Task prompt:
Below are some records. Write out the lines from the one containing "You are a computer-use agent. The" to the last line, word for word, leaving out pictures.
Start of Information shown
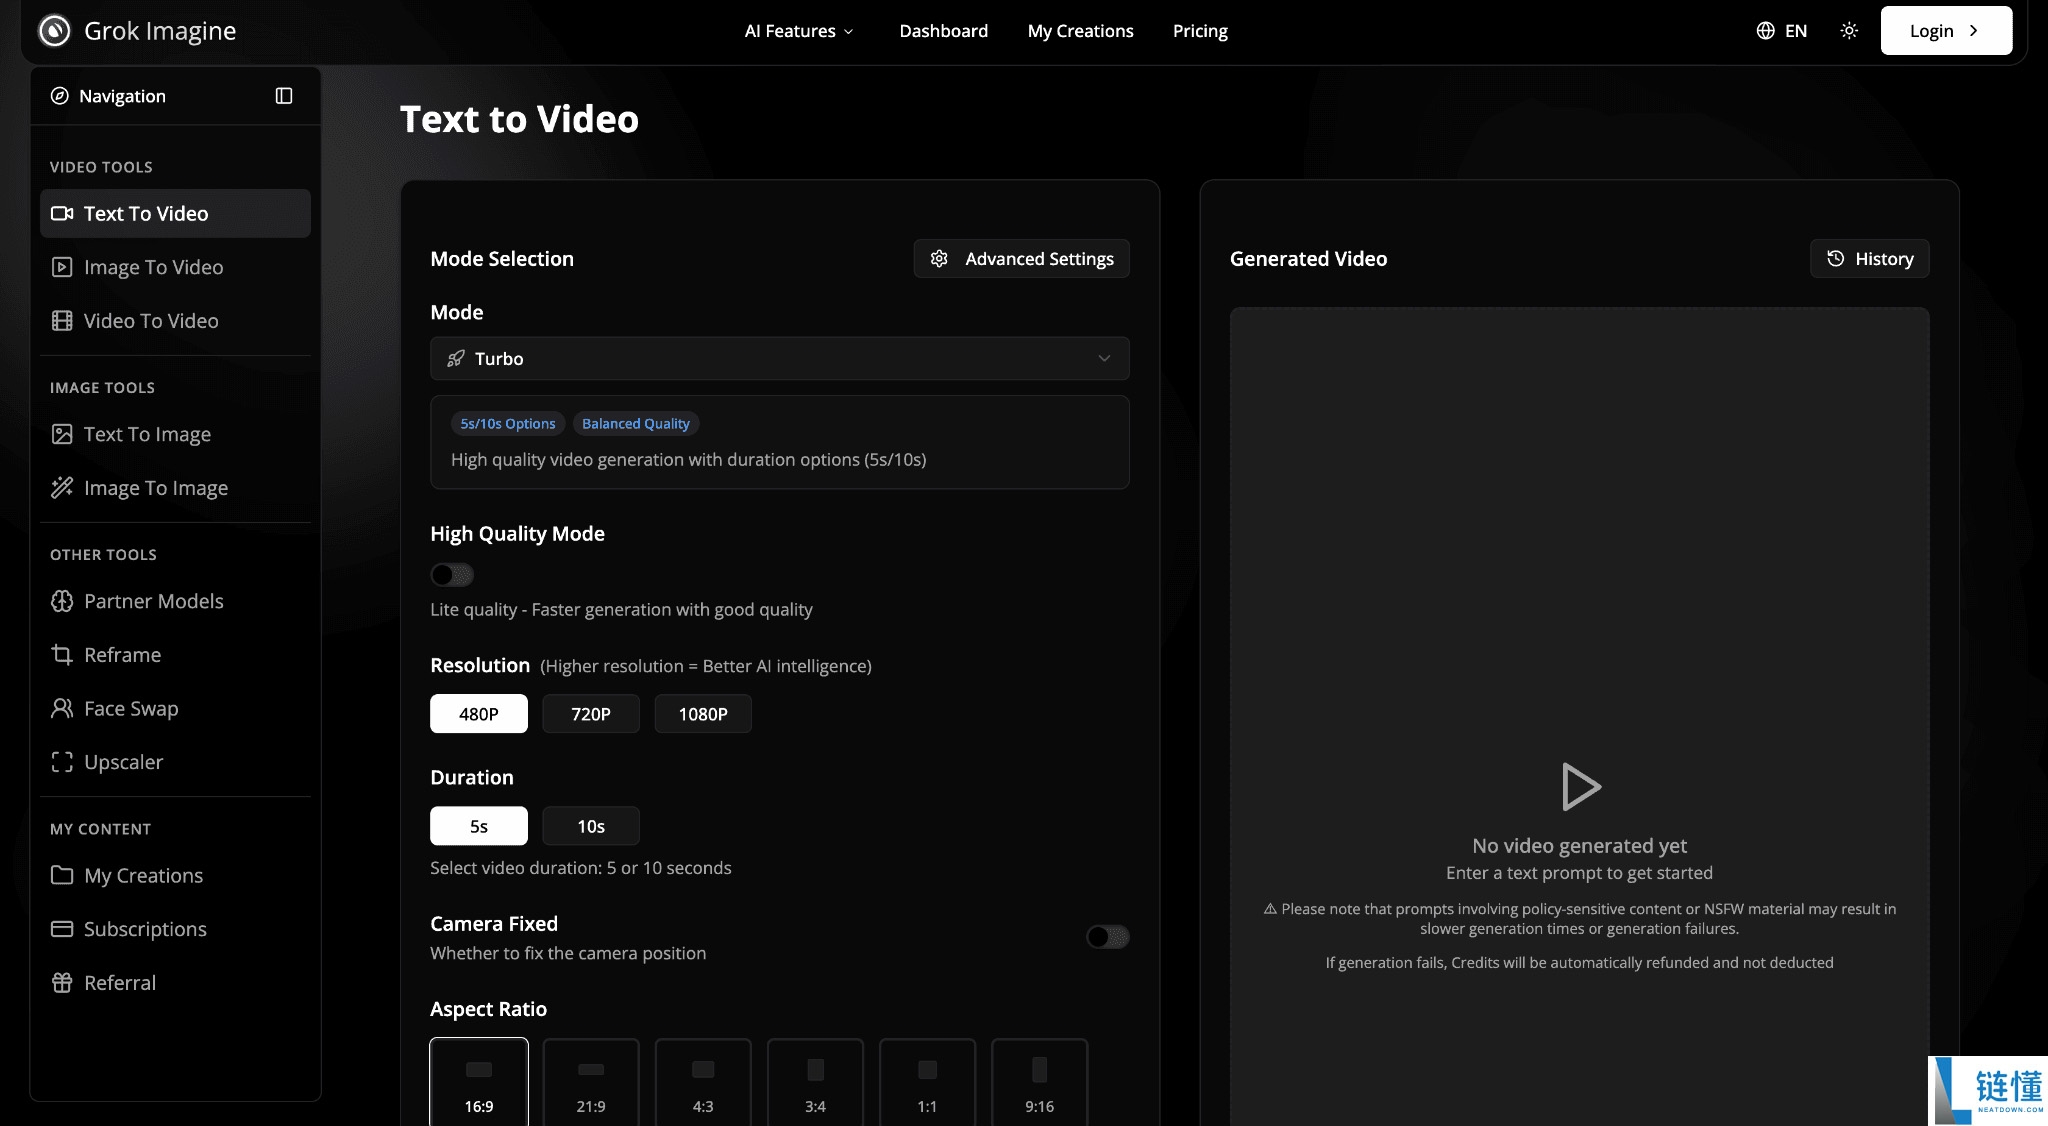The image size is (2048, 1126).
Task: Open the Turbo mode dropdown
Action: click(779, 359)
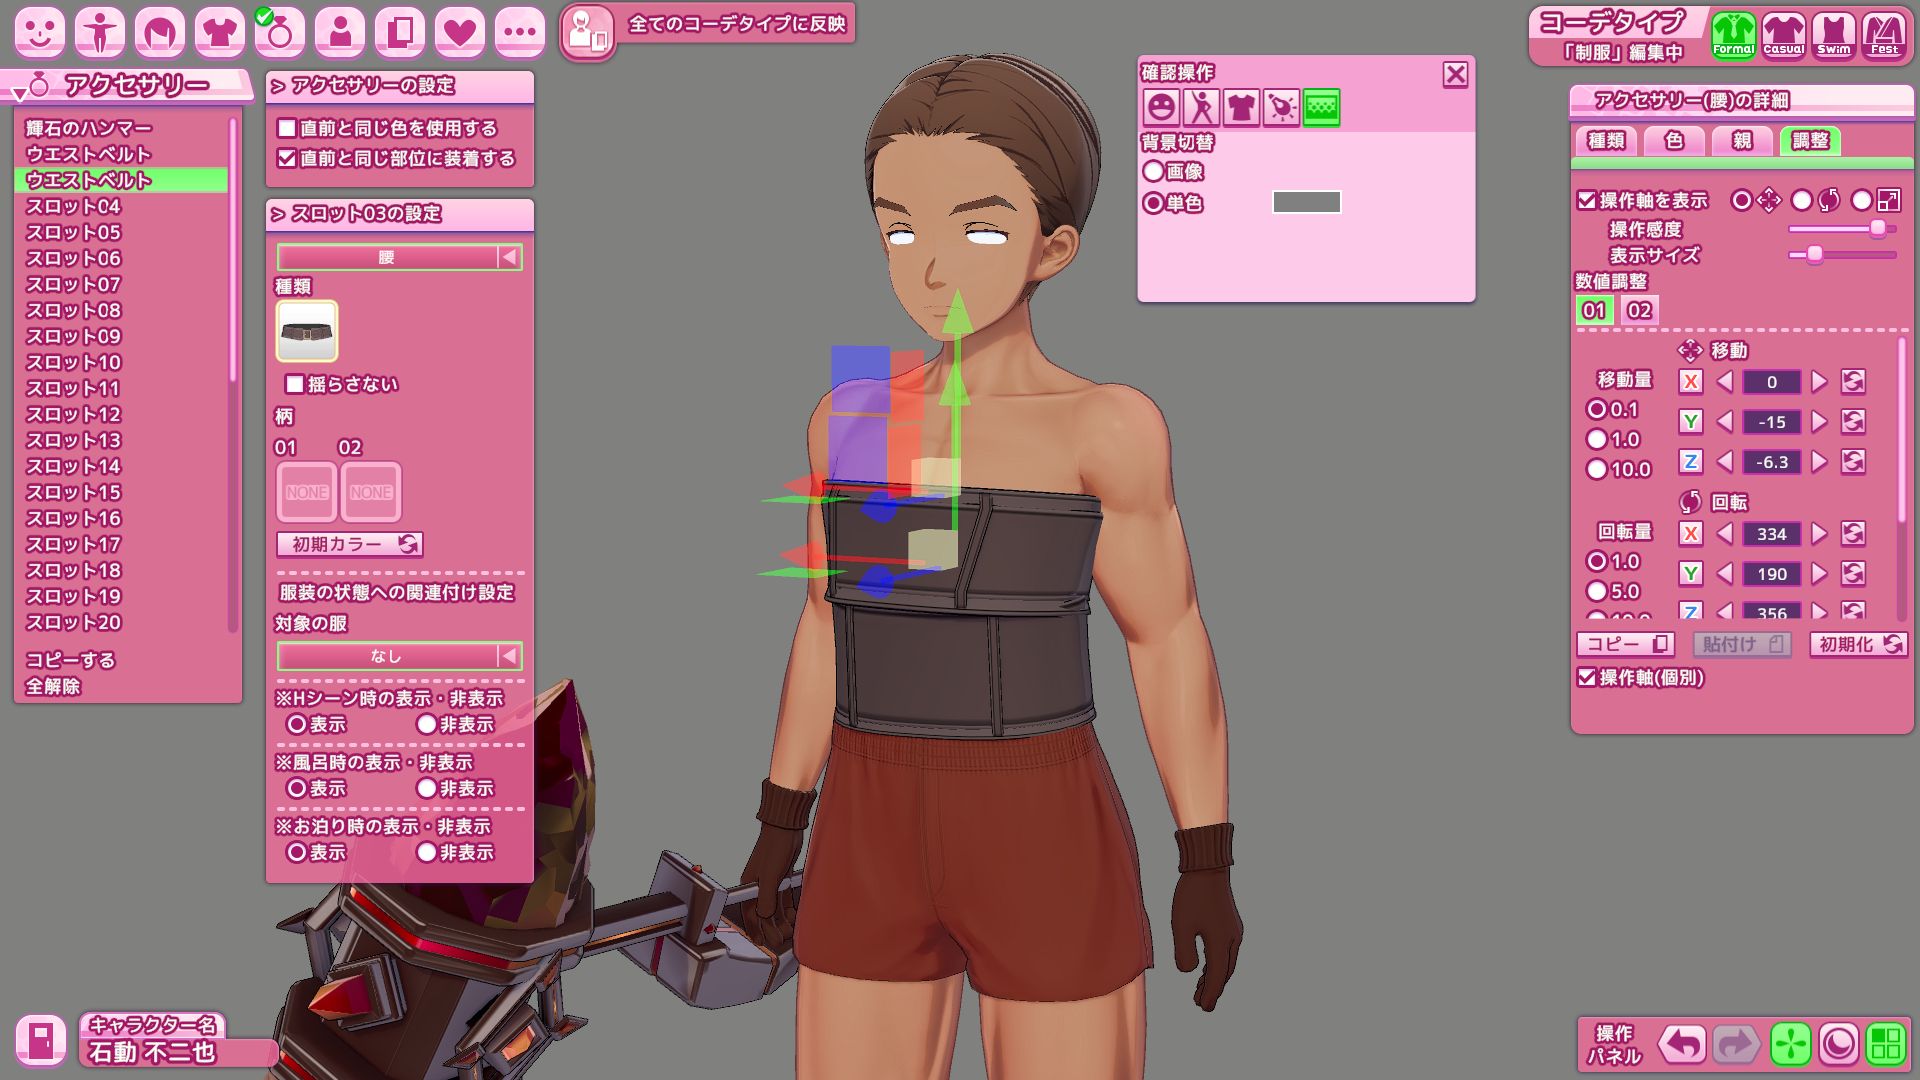Screen dimensions: 1920x1080
Task: Click the save character icon bottom left
Action: click(x=41, y=1041)
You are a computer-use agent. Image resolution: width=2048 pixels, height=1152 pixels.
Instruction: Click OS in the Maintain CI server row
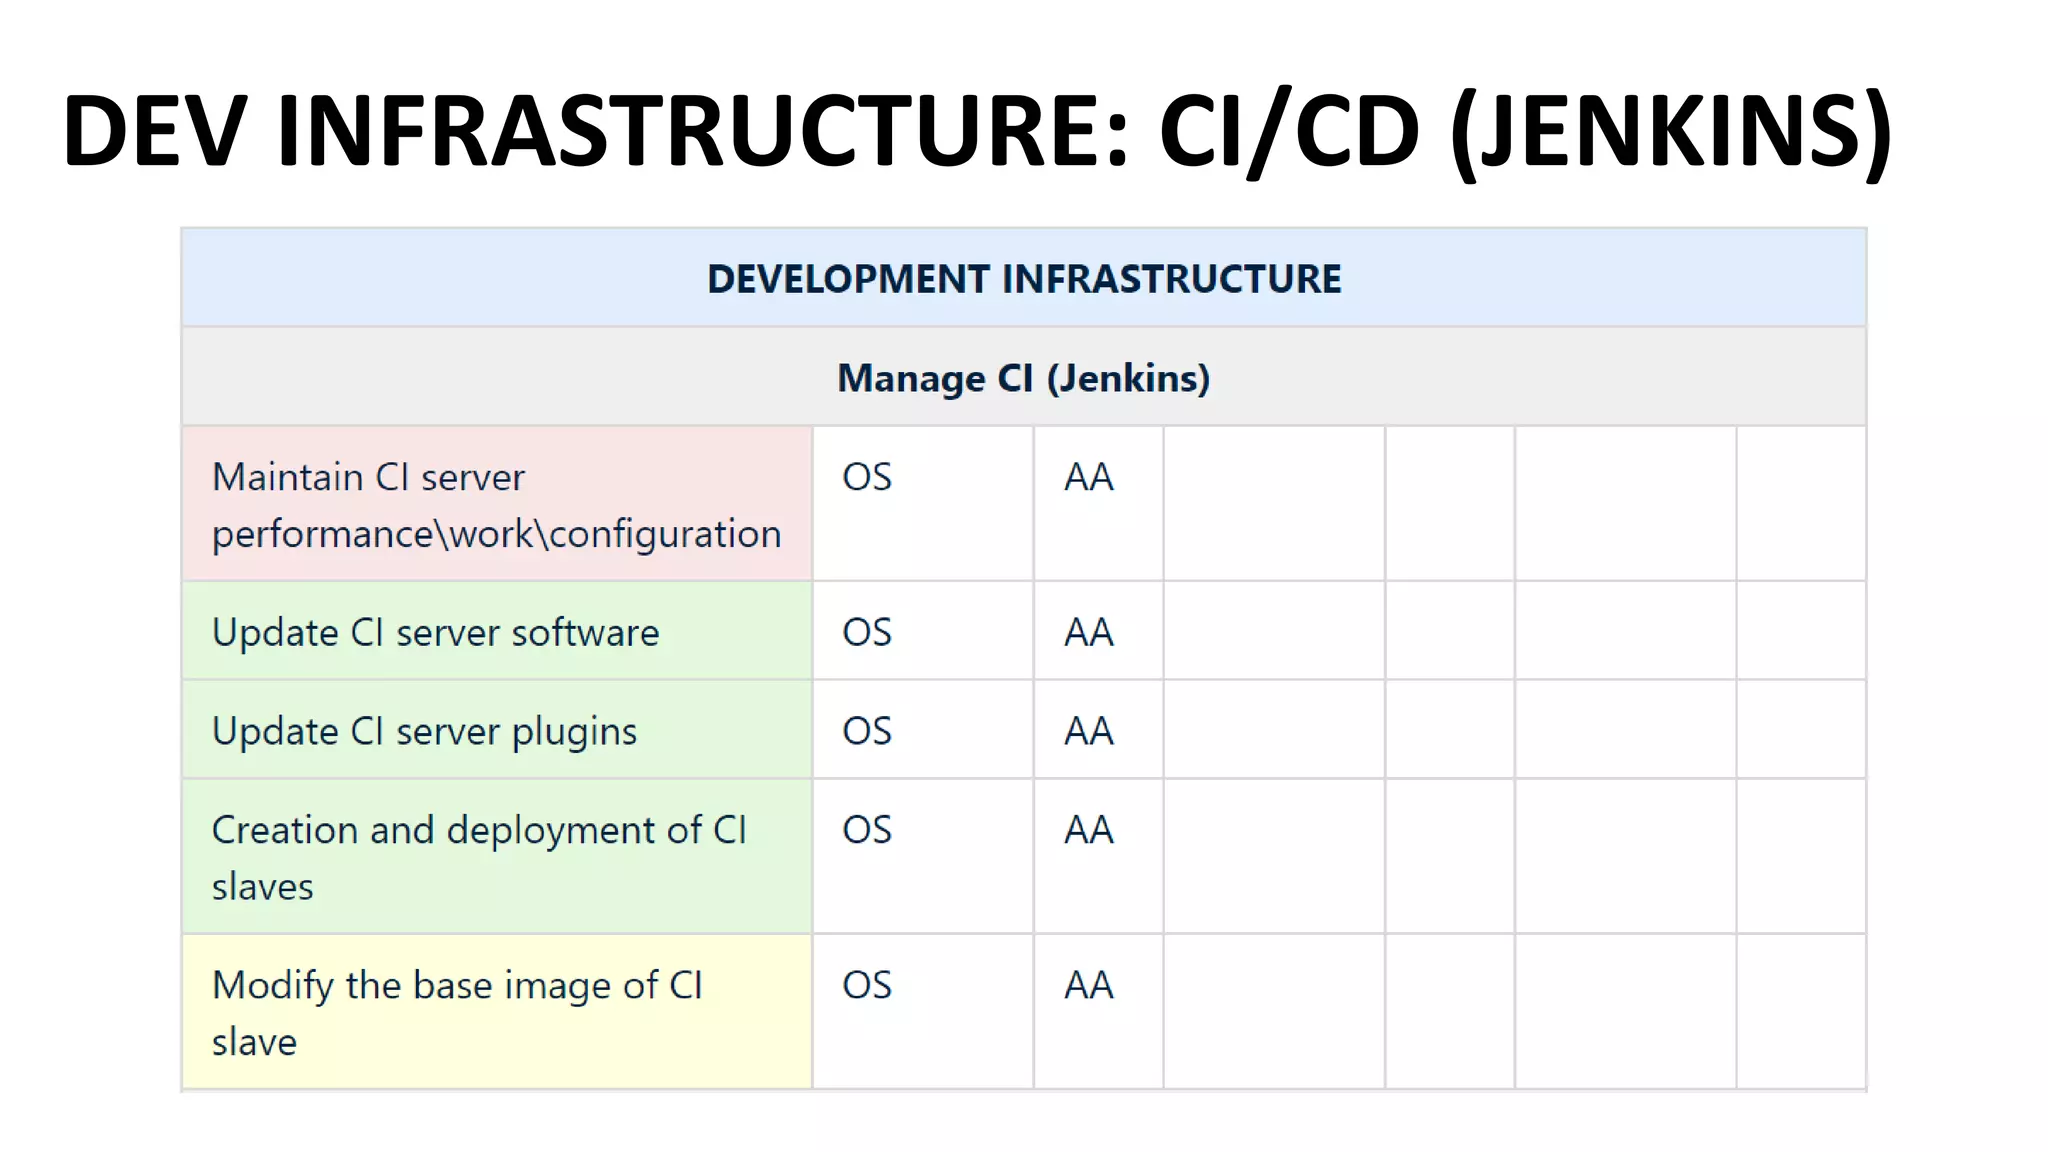867,477
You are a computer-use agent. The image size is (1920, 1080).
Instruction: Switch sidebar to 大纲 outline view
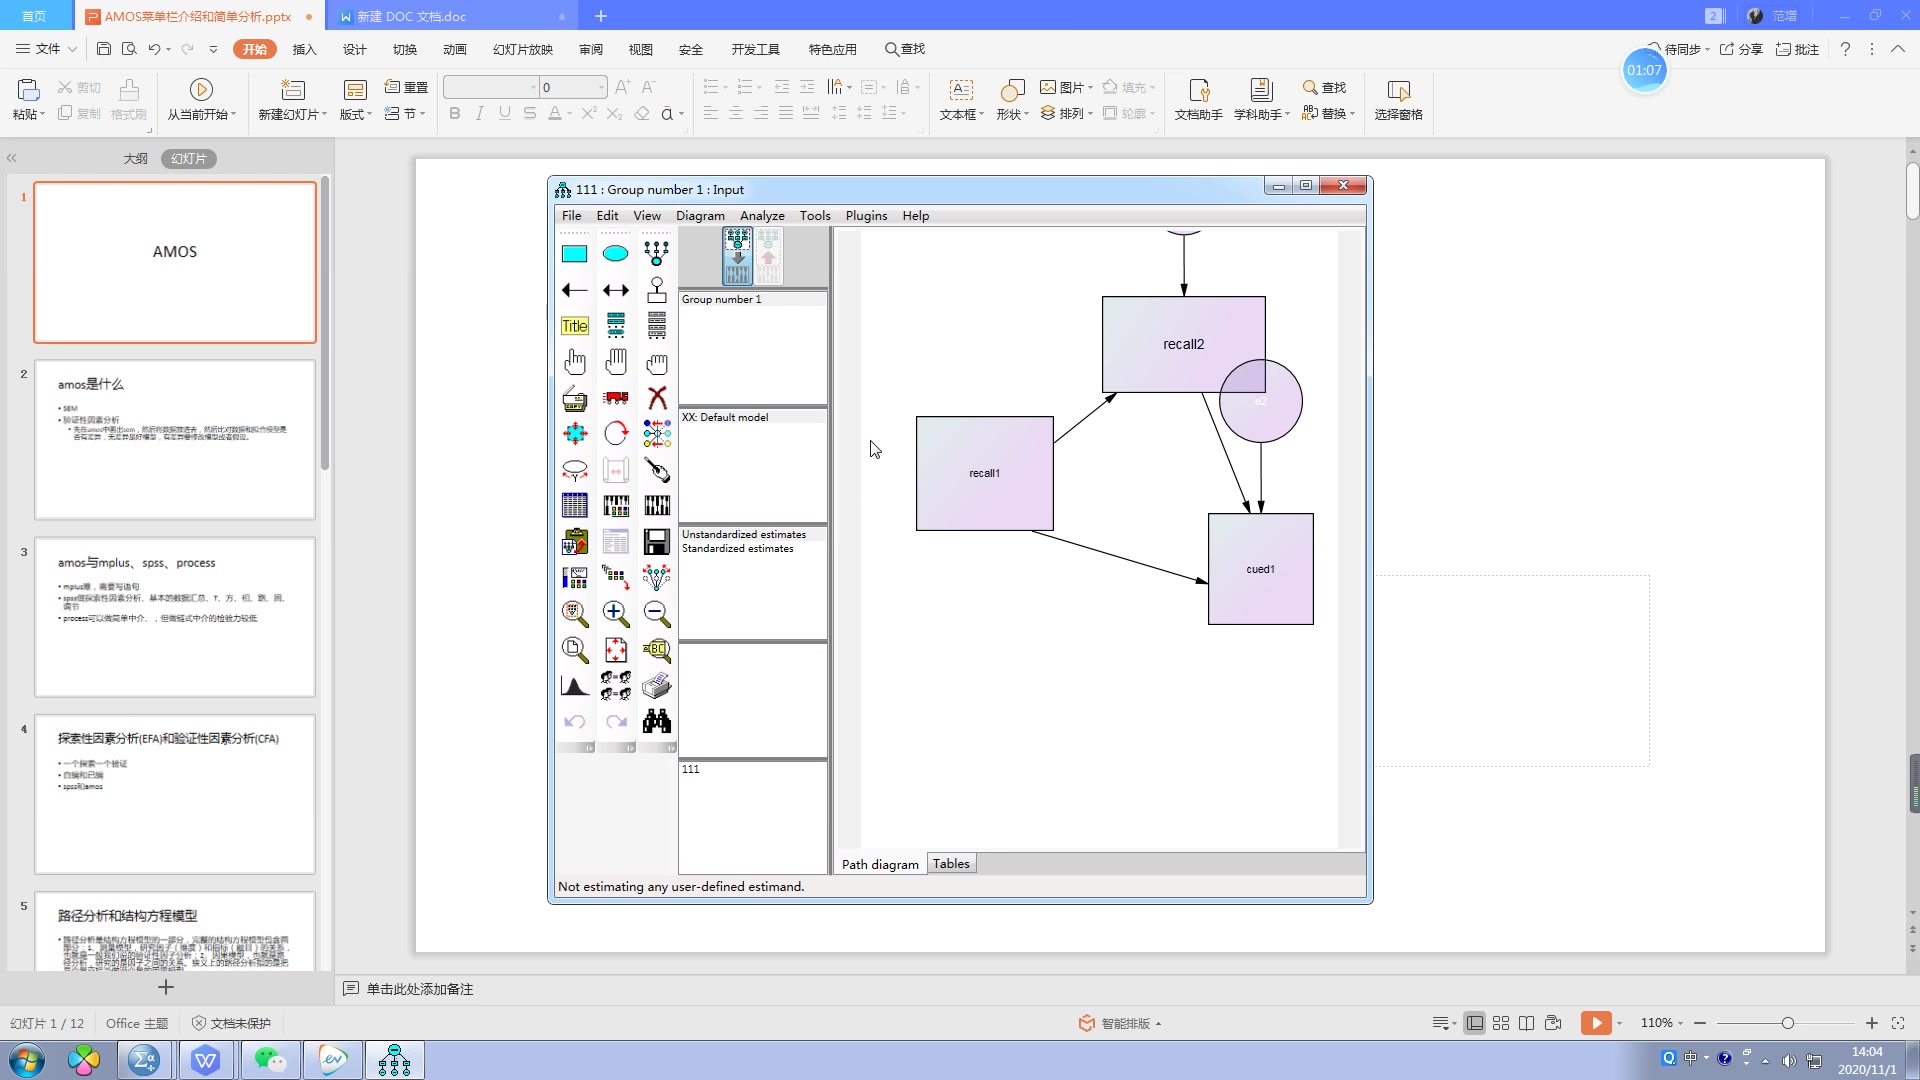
End of Information shown
Response area:
You are a computer-use agent. The image size is (1920, 1080).
Instruction: Switch sidebar to 大纲 outline view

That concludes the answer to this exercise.